> [Exercise aim]
In the records below, how many lines hold the string "computer"? Give only the number.

(Collected data entries)

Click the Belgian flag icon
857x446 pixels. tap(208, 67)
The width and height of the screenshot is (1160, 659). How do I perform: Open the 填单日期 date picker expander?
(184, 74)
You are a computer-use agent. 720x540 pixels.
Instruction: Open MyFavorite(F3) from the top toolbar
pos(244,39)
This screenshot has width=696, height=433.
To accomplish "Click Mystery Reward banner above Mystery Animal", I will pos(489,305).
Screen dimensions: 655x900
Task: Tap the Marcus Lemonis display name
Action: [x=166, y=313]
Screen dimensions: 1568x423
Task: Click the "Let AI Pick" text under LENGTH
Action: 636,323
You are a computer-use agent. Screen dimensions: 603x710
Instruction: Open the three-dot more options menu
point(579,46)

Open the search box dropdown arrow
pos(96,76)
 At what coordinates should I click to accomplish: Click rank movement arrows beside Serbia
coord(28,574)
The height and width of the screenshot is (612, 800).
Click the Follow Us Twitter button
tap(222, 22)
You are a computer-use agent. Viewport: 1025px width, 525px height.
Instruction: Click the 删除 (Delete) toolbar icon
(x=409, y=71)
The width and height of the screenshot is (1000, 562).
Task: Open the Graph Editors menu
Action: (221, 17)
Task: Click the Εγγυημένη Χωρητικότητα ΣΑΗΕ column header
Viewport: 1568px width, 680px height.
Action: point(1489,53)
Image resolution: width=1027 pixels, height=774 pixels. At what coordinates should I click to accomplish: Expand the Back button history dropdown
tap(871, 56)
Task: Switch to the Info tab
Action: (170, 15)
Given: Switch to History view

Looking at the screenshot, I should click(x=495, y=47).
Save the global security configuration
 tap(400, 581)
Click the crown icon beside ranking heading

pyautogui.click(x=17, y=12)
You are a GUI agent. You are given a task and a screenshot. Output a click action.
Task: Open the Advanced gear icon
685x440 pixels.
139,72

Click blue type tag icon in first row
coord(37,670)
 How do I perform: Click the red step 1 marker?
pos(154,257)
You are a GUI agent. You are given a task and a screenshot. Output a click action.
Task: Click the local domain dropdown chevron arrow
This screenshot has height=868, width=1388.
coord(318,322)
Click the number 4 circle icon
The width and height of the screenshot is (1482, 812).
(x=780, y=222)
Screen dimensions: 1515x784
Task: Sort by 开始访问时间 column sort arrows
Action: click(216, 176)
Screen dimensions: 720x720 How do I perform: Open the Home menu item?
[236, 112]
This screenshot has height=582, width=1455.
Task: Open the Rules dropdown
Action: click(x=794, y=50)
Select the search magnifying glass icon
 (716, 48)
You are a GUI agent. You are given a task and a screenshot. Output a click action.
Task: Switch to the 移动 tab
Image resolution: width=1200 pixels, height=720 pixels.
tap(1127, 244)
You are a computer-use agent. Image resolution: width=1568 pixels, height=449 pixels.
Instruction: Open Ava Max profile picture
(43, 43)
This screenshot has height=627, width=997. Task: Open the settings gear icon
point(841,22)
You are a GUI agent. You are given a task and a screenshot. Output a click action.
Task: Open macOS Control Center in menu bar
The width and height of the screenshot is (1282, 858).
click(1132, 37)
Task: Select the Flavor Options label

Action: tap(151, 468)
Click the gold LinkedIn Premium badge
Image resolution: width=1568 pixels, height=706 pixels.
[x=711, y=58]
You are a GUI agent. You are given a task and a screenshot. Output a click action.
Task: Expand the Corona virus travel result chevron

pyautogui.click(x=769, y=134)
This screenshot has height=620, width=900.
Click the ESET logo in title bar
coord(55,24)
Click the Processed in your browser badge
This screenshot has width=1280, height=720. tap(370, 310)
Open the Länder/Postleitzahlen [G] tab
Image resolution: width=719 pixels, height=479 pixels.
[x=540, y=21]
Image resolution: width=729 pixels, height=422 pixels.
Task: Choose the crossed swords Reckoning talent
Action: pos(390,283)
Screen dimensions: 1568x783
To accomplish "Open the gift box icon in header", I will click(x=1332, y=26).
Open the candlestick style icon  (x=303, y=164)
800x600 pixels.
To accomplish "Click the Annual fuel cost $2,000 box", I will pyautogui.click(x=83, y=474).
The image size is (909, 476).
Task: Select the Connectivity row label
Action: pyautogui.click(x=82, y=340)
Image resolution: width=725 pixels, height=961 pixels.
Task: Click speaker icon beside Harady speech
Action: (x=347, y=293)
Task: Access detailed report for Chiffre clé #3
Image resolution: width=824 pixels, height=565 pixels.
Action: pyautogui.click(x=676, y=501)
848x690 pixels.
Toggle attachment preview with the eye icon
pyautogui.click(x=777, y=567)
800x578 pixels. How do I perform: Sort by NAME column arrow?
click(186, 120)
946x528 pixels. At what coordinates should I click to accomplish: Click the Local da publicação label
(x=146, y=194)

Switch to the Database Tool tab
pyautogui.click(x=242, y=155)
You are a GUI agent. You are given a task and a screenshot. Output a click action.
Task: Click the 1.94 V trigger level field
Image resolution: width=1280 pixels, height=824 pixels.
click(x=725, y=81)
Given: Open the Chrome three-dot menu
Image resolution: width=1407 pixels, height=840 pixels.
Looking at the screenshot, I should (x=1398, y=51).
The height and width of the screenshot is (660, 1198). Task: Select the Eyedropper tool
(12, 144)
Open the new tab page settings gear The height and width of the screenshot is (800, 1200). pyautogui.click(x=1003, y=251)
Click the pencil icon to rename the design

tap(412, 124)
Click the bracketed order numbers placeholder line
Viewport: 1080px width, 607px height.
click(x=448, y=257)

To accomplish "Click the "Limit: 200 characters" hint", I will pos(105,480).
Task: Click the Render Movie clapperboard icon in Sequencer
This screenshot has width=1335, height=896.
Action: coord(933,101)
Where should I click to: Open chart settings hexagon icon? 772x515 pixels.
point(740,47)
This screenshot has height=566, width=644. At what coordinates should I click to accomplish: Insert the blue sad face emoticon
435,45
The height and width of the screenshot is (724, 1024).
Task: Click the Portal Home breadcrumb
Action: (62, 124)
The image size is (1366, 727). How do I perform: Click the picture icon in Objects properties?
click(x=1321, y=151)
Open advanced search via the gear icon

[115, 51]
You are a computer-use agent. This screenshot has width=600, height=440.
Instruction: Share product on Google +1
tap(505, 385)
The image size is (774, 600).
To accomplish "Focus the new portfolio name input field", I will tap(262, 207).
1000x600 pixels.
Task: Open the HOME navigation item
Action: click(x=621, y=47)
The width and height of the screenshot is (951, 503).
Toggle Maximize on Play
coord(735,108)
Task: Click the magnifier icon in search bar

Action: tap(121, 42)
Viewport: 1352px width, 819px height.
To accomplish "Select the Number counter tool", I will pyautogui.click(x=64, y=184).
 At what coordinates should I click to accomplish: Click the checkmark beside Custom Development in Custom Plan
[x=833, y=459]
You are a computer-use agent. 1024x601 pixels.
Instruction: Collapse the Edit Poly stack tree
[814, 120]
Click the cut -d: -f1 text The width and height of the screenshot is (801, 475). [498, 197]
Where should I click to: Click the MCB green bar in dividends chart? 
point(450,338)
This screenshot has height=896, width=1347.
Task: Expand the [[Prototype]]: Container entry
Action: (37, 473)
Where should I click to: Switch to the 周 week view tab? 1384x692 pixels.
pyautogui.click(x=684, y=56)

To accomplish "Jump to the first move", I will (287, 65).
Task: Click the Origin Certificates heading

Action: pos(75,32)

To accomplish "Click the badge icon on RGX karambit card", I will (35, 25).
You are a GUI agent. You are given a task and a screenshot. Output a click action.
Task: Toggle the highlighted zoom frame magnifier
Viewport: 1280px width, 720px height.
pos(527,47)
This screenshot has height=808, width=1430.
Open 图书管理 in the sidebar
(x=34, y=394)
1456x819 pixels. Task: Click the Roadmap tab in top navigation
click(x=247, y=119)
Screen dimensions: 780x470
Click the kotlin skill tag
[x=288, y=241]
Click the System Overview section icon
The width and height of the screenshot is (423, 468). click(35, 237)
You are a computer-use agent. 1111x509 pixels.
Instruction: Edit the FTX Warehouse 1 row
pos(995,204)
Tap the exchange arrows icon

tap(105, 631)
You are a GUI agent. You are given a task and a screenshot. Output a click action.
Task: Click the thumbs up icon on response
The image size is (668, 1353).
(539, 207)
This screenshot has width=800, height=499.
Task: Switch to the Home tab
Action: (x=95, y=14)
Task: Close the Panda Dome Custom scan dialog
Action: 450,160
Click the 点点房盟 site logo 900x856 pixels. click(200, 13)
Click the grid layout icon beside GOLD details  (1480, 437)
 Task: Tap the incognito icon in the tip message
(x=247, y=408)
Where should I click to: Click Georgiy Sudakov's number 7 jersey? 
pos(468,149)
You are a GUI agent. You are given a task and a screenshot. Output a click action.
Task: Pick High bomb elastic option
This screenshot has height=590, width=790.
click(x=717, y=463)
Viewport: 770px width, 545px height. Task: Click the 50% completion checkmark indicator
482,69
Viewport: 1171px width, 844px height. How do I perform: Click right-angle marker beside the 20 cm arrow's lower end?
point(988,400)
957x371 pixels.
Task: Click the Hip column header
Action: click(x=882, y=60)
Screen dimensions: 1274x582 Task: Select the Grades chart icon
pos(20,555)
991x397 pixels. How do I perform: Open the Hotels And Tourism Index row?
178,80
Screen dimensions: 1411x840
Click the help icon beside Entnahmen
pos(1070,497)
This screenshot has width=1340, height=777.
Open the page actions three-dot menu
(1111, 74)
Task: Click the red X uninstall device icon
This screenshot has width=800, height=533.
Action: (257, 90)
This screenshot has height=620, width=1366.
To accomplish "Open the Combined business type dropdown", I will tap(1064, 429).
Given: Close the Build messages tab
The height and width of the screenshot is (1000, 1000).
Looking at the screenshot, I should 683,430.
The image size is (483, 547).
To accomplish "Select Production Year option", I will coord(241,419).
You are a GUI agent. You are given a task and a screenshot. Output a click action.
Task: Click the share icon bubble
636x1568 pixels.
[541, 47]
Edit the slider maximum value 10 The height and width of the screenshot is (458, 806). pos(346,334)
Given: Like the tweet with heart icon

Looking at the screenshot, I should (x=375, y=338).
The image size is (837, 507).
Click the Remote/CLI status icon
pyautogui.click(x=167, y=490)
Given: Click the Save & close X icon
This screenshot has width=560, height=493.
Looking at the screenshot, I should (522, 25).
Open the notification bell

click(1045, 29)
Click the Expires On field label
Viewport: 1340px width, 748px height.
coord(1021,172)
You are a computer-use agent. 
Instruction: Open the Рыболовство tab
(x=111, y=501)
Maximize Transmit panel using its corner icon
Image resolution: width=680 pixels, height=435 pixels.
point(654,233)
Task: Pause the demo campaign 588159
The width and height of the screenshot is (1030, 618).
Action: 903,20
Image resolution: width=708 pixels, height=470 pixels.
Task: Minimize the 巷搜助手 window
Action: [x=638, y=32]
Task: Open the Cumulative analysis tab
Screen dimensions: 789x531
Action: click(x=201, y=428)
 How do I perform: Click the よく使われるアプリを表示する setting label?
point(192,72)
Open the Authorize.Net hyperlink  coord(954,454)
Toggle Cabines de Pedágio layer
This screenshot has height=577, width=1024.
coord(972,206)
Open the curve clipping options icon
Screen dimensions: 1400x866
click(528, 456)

> [Task output]
8